Some Questions Can’t Be Answered by Google

Originally uploaded by Mykl Roventine

The unmistakable beauty of Google Docs is that they can be saved and accessed on any computer. It seems that all good things are free-floating. We’re no longer anchored to one harbour. That goes for del.icio.us, furl, librarything and others I can’t think of at the moment.
I played with a google doc, created a folder, was able to see ‘all revisions’ made and how long ago, compared different versions of the document. The ‘sharing’ aspect is cool. This is the meat in the Web 2.0 sandwich, the networking aspect. I had the option to invite people either as collaborators or as viewers. I could even give my ‘collaborators’ permission to invite other collaborators. A socialnetworking army!

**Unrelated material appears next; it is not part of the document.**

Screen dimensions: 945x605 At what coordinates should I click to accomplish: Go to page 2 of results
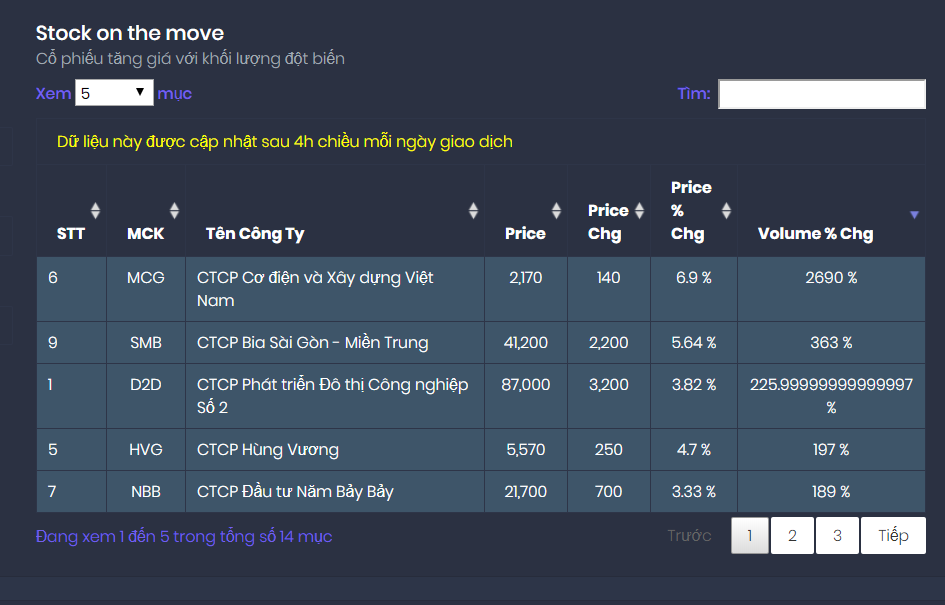(x=792, y=535)
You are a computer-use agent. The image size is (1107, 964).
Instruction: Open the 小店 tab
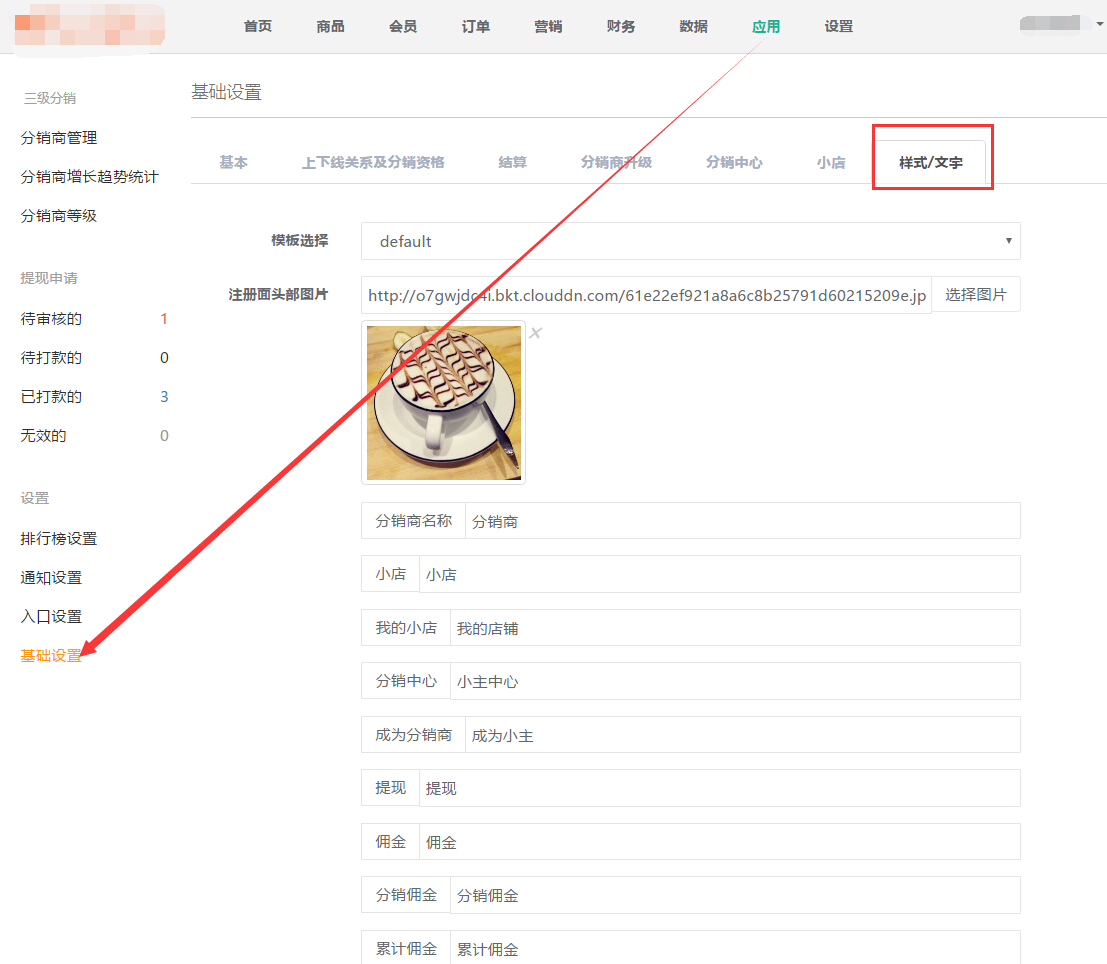point(830,162)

I feel so powerful!
Lastly, you get the option of saving the document in different formats: html, open document (what the…), pdf, rtf (what the…), text, word – have a look for yourself.
Zohowriter was similar, and enabled me to save folders as tags, ensuring easier location and access. Inserting images is apparently easy, and you can post it to your blog. You can also make a draft post. The ‘add comments’ feature is useful for teacher/student interaction.

#7 Librarything

My Book – Bound Edge

Originally uploaded by kate e. did

I’ve been ‘cataloguing’ my books on Librarything for a while now. It appeals to my sense of order and love of storing data neatly. If I’m looking for book information for a talk, instead of looking through masses of separate word documents in folders saved all over the place, there it all is in one spot. Each book is instantly recognisable by the book cover – you can choose the exact cover you have in your library – and at a glance you can peruse for genre or keyword by looking at the tags. Bibliographic information is there. Two things I particularly like is that you can find out what others think about the book (social data – click on the icon of two peope under ‘shared’ on the right) and put in your own synopsis or review. Usually I choose one or more reviews from journals or blogs or whatever, and copy them in. Not sure if that’s a problem with copyright, but it’s just so that I’ve got everything at hand when I need to talk about a book. The comments by others is a good alternative to the more formal reviews of journals. Down to earth. It’s a place where you’re allowed to say you couldn’t stand the book.